--- Records ---
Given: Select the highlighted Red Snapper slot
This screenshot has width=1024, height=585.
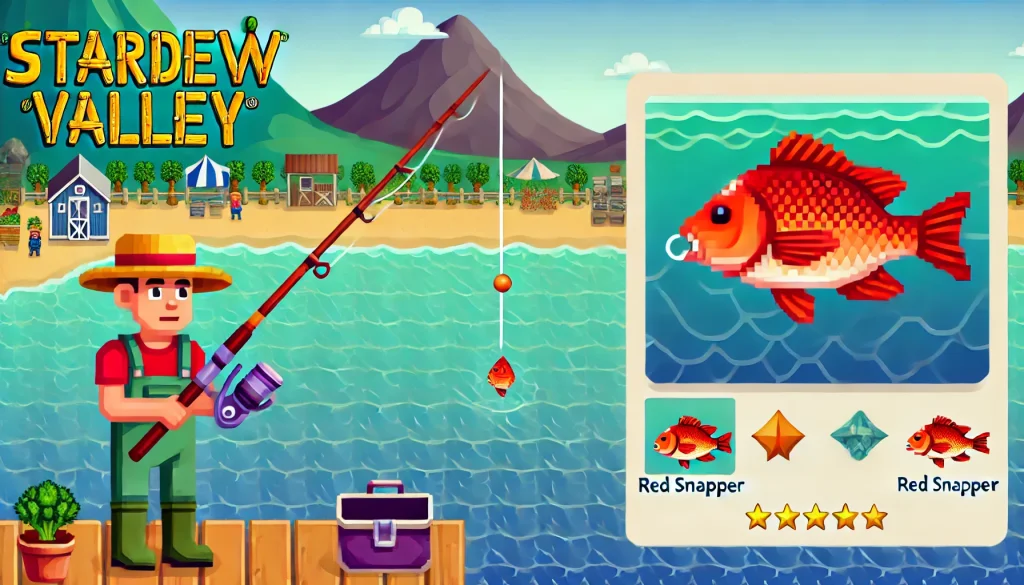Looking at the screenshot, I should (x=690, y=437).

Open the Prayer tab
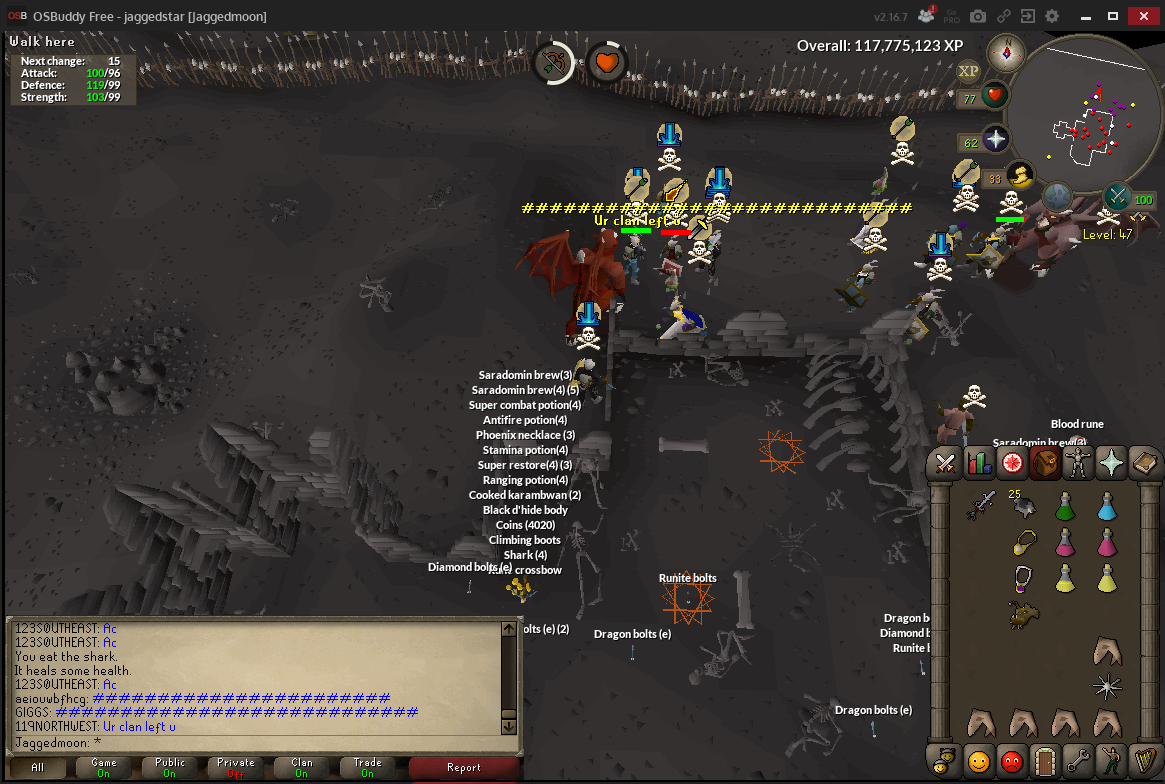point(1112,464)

---

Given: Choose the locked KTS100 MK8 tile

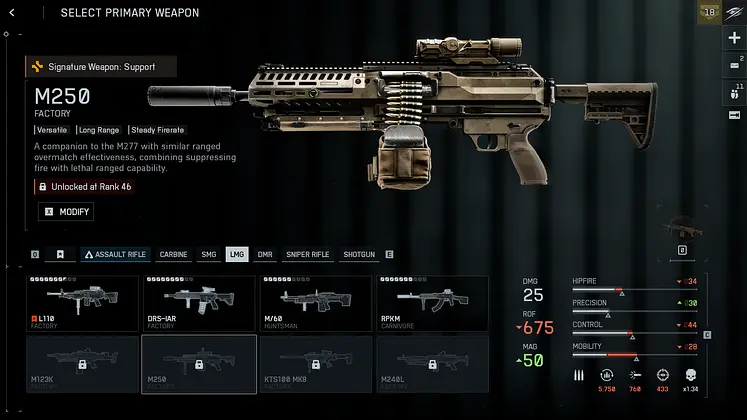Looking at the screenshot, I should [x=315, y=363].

--

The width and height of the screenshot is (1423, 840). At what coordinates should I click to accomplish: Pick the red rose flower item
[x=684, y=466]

--- Direction ---
Convert the lines starting at the one containing "Given: Select the" and ending at the one containing "point(1112,464)" into a Markdown table with the columns "No." and "Row text", skipping blank lines and omitting the pictures. Include nothing beyond those lines.

--- Written solution ---
| No. | Row text |
|---|---|
| 1 | Given: Select the highlighted Red Snapper slot |
| 2 | This screenshot has width=1024, height=585. |
| 3 | Looking at the screenshot, I should (x=690, y=437). |
| 4 | Open the Prayer tab |
| 5 | point(1112,464) |